Las cifras y los hechos son alarmantes. Estamos ante una situación de planes y programas de estudios fragmentados, con regulaciones y calendarios diversos y sin complementariedad, no obstante que hace unos pocos años dio inicio la pretensión de regular el sistema con la creación de una subsecretaría de la SEP que ha pasado casi inadvertida, por decir lo menos, por los bachilleratos públicos pertenecientes a las universidades e instituciones de educación superior federales y estatales que concentran la gran mayoría de la matrícula. Sus intentos de organizar un enfoque de competencias y reglas de operación comunes han tenido como respuesta el rechazo de las más importantes universidades, y ha sido desastrosa también su insistencia en eliminar la filosofía.
El gasto educativo nacional por alumno para este nivel es altamente deficitario, y en el estudio en referencia se estima que 16 de cada 100 alumnos inscritos abandonan sus estudios entre un ciclo y el siguiente (página 28). Estas condiciones son más graves en cerca de la mitad de los estados de la República. Todos los datos que se presentan demuestran que este nivel educativo se ha convertido en el desbarrancadero de los jóvenes y en el mayor cuello de botella para su futuro.
Con todo y que el estudio del INEE no incluye el panorama de la educación privada (que ha de ser verdaderamente escalofriante) ni lo que se ha alcanzado en las modalidades a distancia (bastante recientes pero muy importantes), la perspectiva general del ciclo da para pensar que la obligatoriedad constitucional del bachillerato tendrá que considerar políticas públicas y una verdadera discusión sobre las estrategias necesarias para alcanzarla.
De que ello es indispensable, ni duda cabe, pero de que se estén elaborando en serio programas transexenales que hagan posible el incremento en el flujo de recursos, maestros, escuelas, infraestructura, tecnologías, nuevos planes y programas de estudio, entre otras tantas cosas relevantes, no existen evidencias.

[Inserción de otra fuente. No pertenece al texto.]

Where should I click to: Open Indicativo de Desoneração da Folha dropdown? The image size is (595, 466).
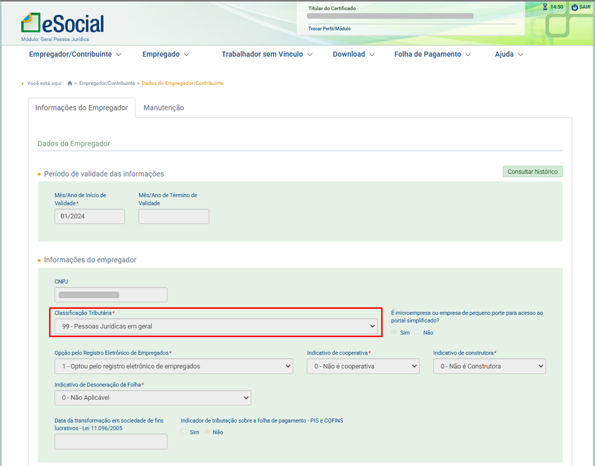152,398
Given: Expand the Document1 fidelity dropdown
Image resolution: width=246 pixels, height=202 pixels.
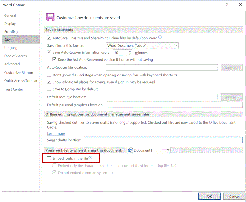Looking at the screenshot, I should click(149, 150).
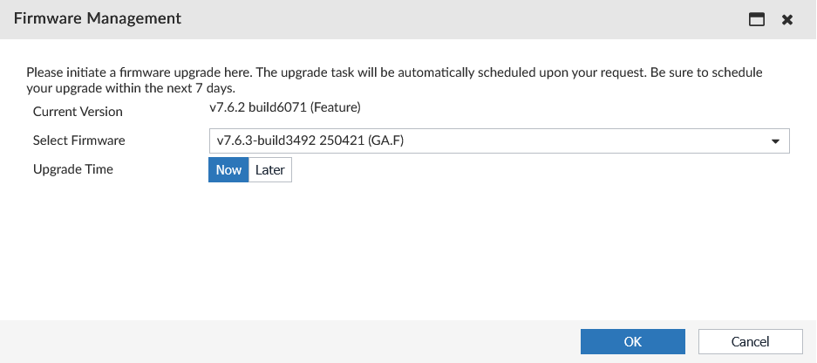Confirm upgrade with the OK button
Viewport: 817px width, 363px height.
(633, 342)
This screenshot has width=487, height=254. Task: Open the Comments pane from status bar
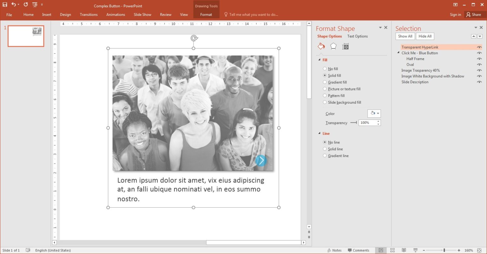[x=359, y=250]

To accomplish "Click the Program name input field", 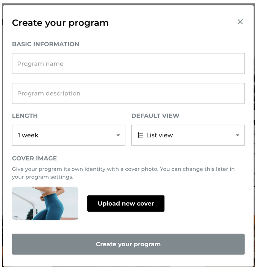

Los precandidatos de la izquierda a la Presidencia de la República han sido quienes han abordado el asunto del bachillerato de forma más clara e incisiva, pero los datos que aquí se apuntan deberían ser motivo de reflexión, pues no se trata sólo de la ampliación de los niveles de ingreso o de contar con un mayor número de becas, sino también de contar con políticas de gran altura que puedan propiciar cambios de fondo en la docencia, la investigación y la currícula, la infraestructura, la articulación horizontal entre los tipos y modalidades y los recursos que se requieren. De otro modo, todo quedará, de nuevo, subordinado a la lógica del asistencialismo sin atacar realmente a fondo la brutal realidad que se vive.